The Book of Joy by the Dalai Lama and Desmond Tutu with Douglas Abrams (Hutchinson)

The Dalai Lama is in the news again, caught in the crosshairs of China’s malicious pursuit of his activities. The Chinese government has advised that of Mongolia to withdraw an invitation for the Dalai Lama to visit. Mongolia, recipient of a loan so massive from the People’s Republic of China that it erases its debts to global financial institutions, trembles and ponders — but probably not much.

How does the Dalai Lama endure such constant harassment? This book, an account of a week he spent at his home in Dharamsala with Archbishop Desmond Tutu, goes some way to revealing the secret: joy. The reader is a fly on the wall as these two profound thinkers and holy men swap beliefs, practices, tricks, laughter and tips on prayer and meditation.

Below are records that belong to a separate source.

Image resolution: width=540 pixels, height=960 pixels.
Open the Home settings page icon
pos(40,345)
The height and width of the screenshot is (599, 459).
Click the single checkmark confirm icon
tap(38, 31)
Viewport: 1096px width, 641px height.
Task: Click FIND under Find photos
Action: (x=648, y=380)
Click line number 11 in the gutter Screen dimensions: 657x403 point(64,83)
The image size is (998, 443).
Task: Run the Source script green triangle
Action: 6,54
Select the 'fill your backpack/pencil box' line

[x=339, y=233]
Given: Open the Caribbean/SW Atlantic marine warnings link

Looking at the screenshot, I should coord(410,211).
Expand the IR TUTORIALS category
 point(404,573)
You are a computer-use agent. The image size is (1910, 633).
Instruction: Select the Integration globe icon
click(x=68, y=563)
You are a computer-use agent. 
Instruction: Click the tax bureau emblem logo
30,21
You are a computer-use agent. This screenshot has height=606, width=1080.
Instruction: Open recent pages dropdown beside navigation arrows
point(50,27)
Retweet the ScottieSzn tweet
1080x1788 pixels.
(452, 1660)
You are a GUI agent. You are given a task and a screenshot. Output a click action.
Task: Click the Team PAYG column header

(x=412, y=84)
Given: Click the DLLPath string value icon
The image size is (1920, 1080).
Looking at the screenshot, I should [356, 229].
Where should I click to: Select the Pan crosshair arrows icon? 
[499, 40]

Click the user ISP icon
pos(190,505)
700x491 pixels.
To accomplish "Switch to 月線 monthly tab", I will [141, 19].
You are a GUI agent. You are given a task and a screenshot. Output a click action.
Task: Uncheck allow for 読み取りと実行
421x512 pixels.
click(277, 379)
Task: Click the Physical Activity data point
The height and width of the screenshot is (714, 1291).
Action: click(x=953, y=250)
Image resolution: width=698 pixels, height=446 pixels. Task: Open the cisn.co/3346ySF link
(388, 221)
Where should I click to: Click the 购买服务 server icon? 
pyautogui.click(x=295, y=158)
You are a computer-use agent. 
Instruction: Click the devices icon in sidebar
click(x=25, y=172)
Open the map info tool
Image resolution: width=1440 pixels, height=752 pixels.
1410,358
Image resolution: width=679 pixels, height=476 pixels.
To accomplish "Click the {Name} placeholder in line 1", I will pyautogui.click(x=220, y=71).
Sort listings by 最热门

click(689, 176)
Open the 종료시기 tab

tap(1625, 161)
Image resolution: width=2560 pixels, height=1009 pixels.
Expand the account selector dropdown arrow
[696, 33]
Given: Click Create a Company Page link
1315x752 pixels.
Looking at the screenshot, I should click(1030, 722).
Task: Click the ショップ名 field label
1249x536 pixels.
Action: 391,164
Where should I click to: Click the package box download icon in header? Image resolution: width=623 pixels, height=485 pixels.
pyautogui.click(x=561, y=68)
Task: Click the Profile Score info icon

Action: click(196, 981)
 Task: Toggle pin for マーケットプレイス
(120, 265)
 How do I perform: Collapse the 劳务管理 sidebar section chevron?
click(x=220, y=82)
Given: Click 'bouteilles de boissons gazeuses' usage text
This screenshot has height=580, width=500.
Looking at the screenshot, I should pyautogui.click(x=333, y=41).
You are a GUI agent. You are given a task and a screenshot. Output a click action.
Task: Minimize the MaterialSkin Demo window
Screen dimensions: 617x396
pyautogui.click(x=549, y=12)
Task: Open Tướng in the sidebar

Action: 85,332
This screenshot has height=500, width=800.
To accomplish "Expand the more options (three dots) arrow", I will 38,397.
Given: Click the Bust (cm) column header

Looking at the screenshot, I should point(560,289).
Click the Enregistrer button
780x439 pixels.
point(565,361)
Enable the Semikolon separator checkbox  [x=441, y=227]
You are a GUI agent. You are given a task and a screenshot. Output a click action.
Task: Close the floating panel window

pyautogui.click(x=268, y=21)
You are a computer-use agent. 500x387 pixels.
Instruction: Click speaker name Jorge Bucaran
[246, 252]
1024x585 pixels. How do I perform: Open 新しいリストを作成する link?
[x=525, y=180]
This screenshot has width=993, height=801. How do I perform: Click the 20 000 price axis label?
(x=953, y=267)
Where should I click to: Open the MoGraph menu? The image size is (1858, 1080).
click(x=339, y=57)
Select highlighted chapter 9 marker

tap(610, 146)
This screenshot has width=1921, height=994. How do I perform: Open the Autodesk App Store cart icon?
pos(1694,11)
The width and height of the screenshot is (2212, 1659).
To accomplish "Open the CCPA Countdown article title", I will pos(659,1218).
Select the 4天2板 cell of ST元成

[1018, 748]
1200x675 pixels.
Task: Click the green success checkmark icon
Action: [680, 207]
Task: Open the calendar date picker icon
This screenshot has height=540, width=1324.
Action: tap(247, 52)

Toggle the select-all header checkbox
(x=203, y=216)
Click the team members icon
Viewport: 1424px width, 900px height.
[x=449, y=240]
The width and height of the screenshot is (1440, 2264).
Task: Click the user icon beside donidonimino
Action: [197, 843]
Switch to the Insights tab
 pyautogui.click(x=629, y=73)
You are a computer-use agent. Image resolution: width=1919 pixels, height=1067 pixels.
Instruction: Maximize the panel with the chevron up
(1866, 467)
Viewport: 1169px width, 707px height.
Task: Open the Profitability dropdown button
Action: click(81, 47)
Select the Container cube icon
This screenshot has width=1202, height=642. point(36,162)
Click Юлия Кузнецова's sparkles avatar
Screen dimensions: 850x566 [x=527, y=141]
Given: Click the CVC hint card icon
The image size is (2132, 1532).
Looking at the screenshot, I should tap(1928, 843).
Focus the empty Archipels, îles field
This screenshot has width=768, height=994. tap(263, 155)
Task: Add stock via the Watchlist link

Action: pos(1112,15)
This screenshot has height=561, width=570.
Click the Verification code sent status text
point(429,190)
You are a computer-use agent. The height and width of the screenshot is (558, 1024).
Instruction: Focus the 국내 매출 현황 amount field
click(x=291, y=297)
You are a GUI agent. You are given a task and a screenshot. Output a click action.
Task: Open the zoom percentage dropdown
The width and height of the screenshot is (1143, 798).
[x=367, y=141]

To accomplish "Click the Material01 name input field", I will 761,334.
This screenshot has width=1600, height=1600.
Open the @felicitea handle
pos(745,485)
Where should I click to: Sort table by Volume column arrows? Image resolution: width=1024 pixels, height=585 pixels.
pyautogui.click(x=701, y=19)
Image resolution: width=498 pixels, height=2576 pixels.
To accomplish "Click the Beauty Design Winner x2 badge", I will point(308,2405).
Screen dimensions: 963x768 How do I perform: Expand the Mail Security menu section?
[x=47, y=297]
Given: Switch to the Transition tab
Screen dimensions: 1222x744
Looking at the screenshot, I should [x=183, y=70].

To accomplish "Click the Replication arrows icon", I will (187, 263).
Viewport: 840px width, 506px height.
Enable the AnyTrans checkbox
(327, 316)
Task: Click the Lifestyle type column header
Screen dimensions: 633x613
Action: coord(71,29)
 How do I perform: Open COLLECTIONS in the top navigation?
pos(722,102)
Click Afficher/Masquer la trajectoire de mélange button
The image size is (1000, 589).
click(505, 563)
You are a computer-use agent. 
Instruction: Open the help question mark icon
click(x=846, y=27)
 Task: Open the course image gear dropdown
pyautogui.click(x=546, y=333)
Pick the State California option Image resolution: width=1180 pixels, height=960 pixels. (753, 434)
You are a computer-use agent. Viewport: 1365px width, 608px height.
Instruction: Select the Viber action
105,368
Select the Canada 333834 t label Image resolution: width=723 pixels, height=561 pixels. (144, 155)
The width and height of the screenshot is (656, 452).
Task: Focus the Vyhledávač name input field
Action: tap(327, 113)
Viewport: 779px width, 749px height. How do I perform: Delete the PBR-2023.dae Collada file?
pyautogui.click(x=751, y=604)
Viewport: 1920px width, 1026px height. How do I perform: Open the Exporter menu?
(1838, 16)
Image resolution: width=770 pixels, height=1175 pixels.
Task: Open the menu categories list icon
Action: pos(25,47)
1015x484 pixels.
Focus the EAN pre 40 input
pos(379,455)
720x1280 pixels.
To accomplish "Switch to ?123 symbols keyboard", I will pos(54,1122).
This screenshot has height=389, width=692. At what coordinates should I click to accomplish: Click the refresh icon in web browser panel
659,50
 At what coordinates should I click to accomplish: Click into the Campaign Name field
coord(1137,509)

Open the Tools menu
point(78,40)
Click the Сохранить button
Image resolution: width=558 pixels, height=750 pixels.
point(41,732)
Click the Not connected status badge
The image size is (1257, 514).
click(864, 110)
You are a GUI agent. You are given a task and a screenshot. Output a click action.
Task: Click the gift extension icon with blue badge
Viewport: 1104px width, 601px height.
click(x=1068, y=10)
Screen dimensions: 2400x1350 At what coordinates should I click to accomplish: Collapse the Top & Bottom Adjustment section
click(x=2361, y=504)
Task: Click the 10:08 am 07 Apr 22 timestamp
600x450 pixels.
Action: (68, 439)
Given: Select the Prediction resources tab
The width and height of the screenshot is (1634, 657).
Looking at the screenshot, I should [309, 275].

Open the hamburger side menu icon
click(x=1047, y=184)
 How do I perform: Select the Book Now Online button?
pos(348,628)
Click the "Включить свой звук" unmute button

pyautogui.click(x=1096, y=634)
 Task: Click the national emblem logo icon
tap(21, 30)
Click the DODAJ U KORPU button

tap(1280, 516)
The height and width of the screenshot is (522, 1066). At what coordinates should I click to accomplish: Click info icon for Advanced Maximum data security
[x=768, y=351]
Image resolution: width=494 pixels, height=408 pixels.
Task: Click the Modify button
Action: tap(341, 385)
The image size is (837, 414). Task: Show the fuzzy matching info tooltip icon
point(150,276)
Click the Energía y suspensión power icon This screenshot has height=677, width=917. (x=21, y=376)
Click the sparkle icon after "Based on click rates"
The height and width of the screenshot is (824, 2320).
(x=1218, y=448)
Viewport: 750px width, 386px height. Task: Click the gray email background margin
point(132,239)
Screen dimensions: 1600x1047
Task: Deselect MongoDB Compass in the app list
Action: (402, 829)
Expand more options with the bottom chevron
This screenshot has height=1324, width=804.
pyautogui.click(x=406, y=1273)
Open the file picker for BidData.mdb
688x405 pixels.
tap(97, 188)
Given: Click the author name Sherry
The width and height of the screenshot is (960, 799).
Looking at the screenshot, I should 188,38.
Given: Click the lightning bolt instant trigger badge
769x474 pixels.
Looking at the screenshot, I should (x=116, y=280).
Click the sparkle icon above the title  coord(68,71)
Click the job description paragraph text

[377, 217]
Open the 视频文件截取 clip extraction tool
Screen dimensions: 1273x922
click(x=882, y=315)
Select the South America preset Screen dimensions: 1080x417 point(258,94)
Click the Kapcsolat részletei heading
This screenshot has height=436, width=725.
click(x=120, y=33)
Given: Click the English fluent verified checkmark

Douglas Abrams is unintrusive, a faithful recorder and good narrator. The result is a do-it-yourself retreat from which you can seek wisdom and succour — and joy — whenever you wish to or need to.

Barthes by Tiphaine Samoyault (Polity)

Ah, the French! This biography of Roland Barthes (1915 to 1980) is a page-turner while being a multifaceted investigation into the workings of the mind, methods and sensibility of one of the 20th century’s greatest intellectuals.

Barthes had a bad death. Crossing the road after lunching with the future president of France, Francois Mitterand, he was hit by a laundry van. Taken to hospital, Barthes displayed no morbid symptoms and a speedy discharge was expected. But, like the protagonist in Albert Camus’s novel The Stranger (L’Etranger, alternatively titled The Outsider), Barthes became listless, detached and alienated and slid inexorably towards death.

Samoyaut is a professor of comparative literature at the University of Sorbonne Nouvelle — Paris 3, and that literary background unearths fascinating analogues in her subject. This is a vivid, learned and non-prescriptive biography.

Wildlife

South Africa’s Wildest Places by Scott Ramsay (Love Wild Africa)

Despite its title, there may be wilder places in this country. Ramsay’s book looks at “the 30 finest national parks and nature reserves” through superb photographs and an enagaging, often self-deprecating text that presents his experiences and knowledge of the areas featured.

You will need a super coffeetable for this: 400 pages of 30cm x 30cm and weighing in at 3kg, this is one for armchair adventure. What trips you will have.